"Sosyal kurum" kavramı, yorumlama bağlamına ve onu tanımlayan bilime bağlı olarak farklı anlamlar taşır. Bu makalede sosyolojik bakış açısı üzerinde durulacaktır. Yine, çeşitli tanımların varlığına rağmen, genellikle toplumun sosyal kurumlarının, kamusal yaşamın herhangi bir alanını yöneten nispeten istikrarlı normlar, inançlar, değerler, statüler ve roller dizisi olduğuna inanılmaktadır.
Belirsiz olan sadece bir terimin anlamı değildir. Sosyal kurumların toplumdaki rolü her durumda farklıdır. Aşağıda ana kurumların ve işlevlerinin bir listesi bulunmaktadır. Genel olarak, bilim adamları, toplumun sosyal kurumlarının, kültürel gelişim sırasında yaratılan insan toplumundaki içgüdülerin yerini aldığına dikkat çekiyor. Toplumun çeşitli temel ihtiyaçlarını karşılarlar ve temel ihtiyaçlar olmadan toplumdaki yaşam son derece zorlaşır.
Sınıflandırmaya geçelim. Toplumun ana sosyal kurumları ekonomik, politik, manevi, aile gruplarını içerir.
Ekonomik kurumların rolü, ekonominin örgütlenmesini, yönetimini ve etkin kalkınmasını sağlamaktır. Sahiplik ilişkileri, belirli bir kişi veya kuruluşa gelir elde etmelerini sağlayan bir miktar (çoğunlukla maddi) değer katar. Sosyal bir kurum olarak ücretler - yapılan iş için işçiye ücret.

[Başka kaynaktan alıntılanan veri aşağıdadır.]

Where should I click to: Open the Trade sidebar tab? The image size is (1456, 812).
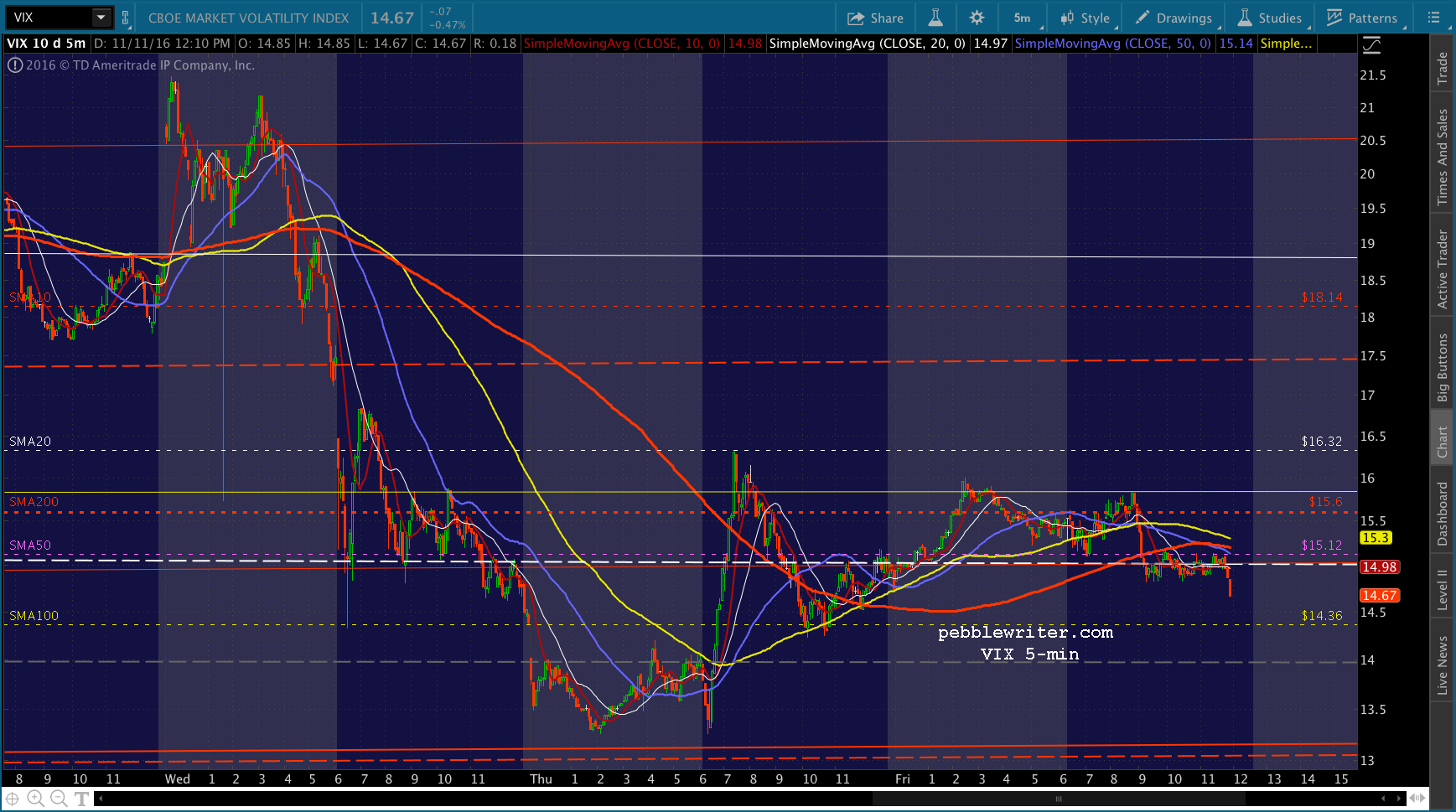[x=1442, y=68]
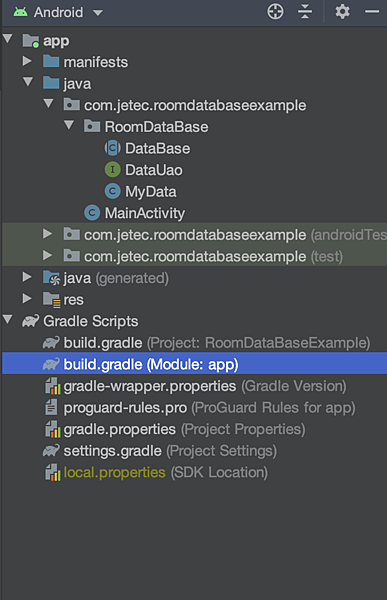
Task: Open the Android project view dropdown
Action: [x=58, y=12]
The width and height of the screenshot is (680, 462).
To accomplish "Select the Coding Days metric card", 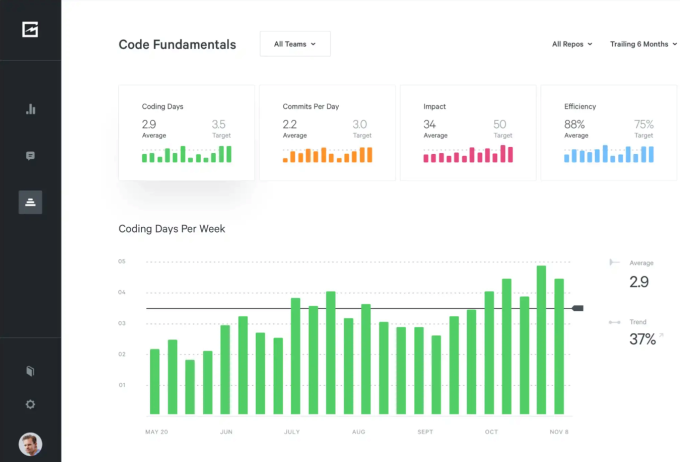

Bu grup ayrıca para, piyasa ve çok daha fazlasını içerir.
Siyasi kurumlar (ordu, partiler, mahkeme, devlet, medya vb.) toplumdaki her türlü siyasi iktidar ilişkisini düzenler.
Manevi kurumlar (eğitim, bilim, din vb.) toplumdaki ahlaki değerleri destekler ve onların daha da gelişmesine katkıda bulunur.
Aile ve evlilik grubu, genel olarak toplumun örgütlenmesindeki en önemli halkadır, her bir bireyi eğitir ve destekler.
Toplumun tüm grupları ve sosyal kurumları birbiriyle yakından bağlantılıdır ve sürekli olarak iç içedir, böylece birbirlerini etkiler. Örneğin devlet sadece siyasi işlevleri yerine getirmekle kalmaz, aynı zamanda ekonomik ilişkileri de düzenler, toplumun manevi alanlarına müdahale eder.
Bir toplumun sosyal kurumları kesin olarak sabit kalıcı fenomenler değildir: zamanla insanlar, kültür ve diğer faktörler arasındaki ilişkilerde olduğu gibi gelişirler.
Sosyal kurumların rolü ve işlevleri sorusuna geri dönelim. Bilim adamları dördünü (yukarıdakilere ek olarak) ana görevlerini ayırt eder. Her şeyden önce, üyelerin çoğ altılmasıtoplum, toplumun nicel ve nitel değişmezliğinin korunması. İkincisi, toplumun varlığı boyunca biriken kültürel, manevi, entelektüel, endüstriyel ve diğer mirasın korunmasıdır. Üçüncü işlev, daha ziyade, ekonomistler tarafından not edilir - toplumun sosyal kurumları, maddi ve diğer faydaların üretiminden, dağıtımından ve değişiminden sorumludur. Sonuncusu, toplumun ve ayrıca bireysel üyelerinin her birinin yönetimi ve kontrolüdür (politik formülasyon).
Sosyal bir kurumun işlevsizliği diye bir şey olduğunu unutmamak önemlidir. Değişen toplumsal ihtiyaçlar ve kurumun toplumdaki önemini yitirmesi sonucu ortaya çıkar.